Le corps de la machine fut construit sur le même principe que le bloc linguiste. Mais, alors que l’on pouvait édicter des "règles de la linguistique", les règles générales du raisonnement humain étaient inconnues de Robin, comme de tout le monde. Il imagina donc de créer la machine et de lui faire trouver elle-même les bases de tout raisonnement, par apprentissage. L’idée la plus souvent sollicitée, celle à laquelle aboutissaient le plus de chemins avec le plus grand degré de probabilité, était la plus "vraie". Au prix de plusieurs mois d’isolement et aussi de quelques kilos Robin acheva enfin la construction matérielle de la machine. Comme il avait toujours considéré qu’il construisait là une extension de sa propre personne, il la baptisa simplement Robin. Ainsi il avait l’impression de s’appeler lui-même quand il parlait à la machine, exactement comme s’il demandait consciemment une information, ou comme s’il donnait un ordre à une partie de son corps. "Robin, allume la lumière", et la lumière jaillissait sans même que Robin-Homme ait à se lever. "Robin, donne moi la définition de …" et Robin-Machine s’empressait de fouiller son dictionnaire électronique.
L’apprentissage de Robin-Machine fut assez rapide. Robin-Homme se contenta de lui apprendre à lire les banques de données informatique. Puis il s’ordonna de lire toutes les informations contenues dans tous les systèmes du globe et d’en tirer l’enseignement. Contrairement aux êtres humains, Robin-Machine ne dormait jamais, il apprenait toujours. Seule la facture d’électricité de Robin-Homme accusait cette incessante activité. En quelques semaines tout fut lu, tout fut vu. Pour marquer la fin de l’apprentissage Robin-Machine afficha sur l’écran du vieil ordinateur un message simple et suffisant : "Je sais". Et il le répéta dans toutes les langues connues. En se levant Robin vit le petit écran, emplit de "Je sais" dans les 96 langues les moins usitées, celles que l’on apprend généralement en dernier. Il n’y comprit rien d’abord et demanda : "Qu’est-ce que cela signifie ?" L’ordinateur répondit tout naturellement : "Cela veut dire Je sais". Robin comprit enfin que l’apprentissage était fini et mit cette débauche de message sur le compte de l’enthousiasme.

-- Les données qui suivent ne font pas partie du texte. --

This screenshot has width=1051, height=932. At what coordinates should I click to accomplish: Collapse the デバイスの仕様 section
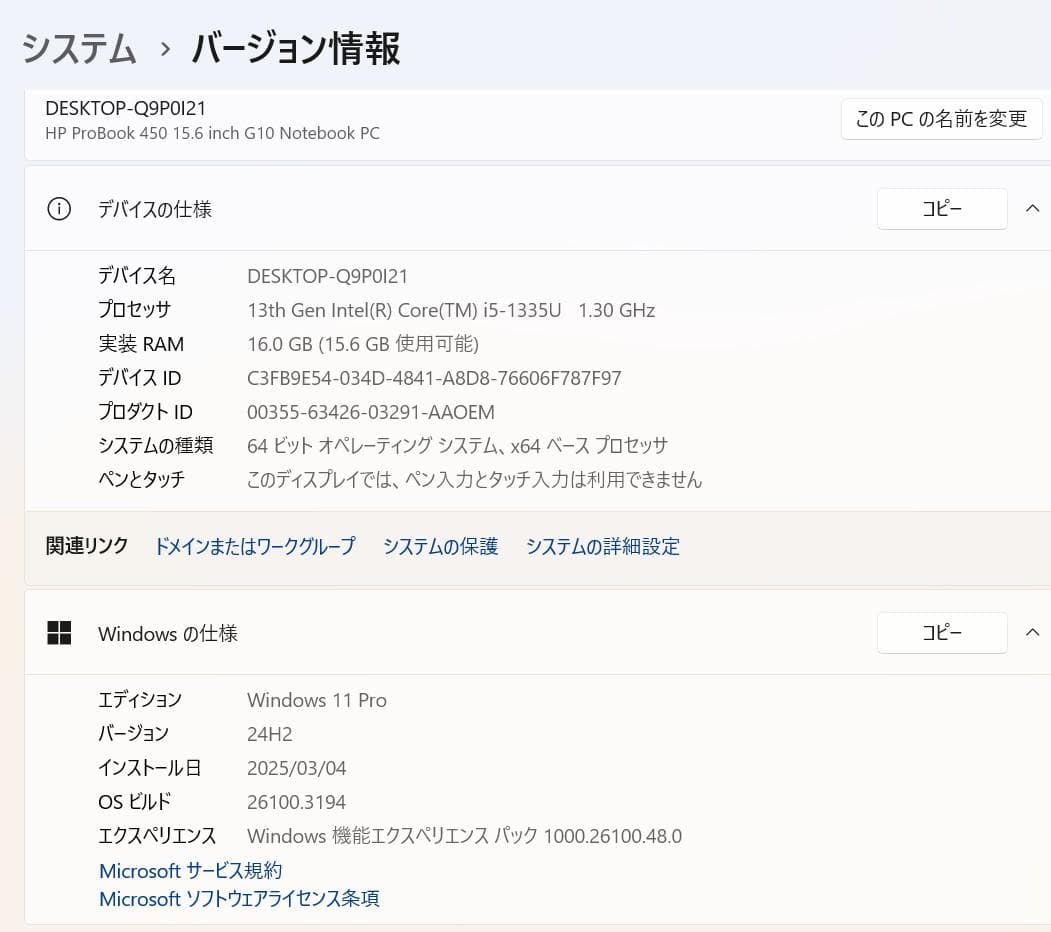1033,209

L’administration n’est pas faite que de racontars et quand on remarqua que Robin ne sortait plus de chez lui, que sa facture d’électricité augmentait nettement et que malgré cela aucune "liaison perverse" ne soit évidente, un fonctionnaire taciturne décida de prendre l’affaire au sérieux. Il extirpa de son immense fichier le dossier de Robin et le parcouru rapidement. Il en déduisit que Robin n’était pas un homme à entretenir des "liaisons perverses", ni à laisser flamber toutes les lumières de son appartement. Ainsi Robin fut-il suspecté d’avoir des occupations louches sinon perverses. Le fonctionnaire eut les félicitations pour sa vigilance sans faille et le dossier de Robin passa aux services secrets avec celui d’un espion international mais inconnu.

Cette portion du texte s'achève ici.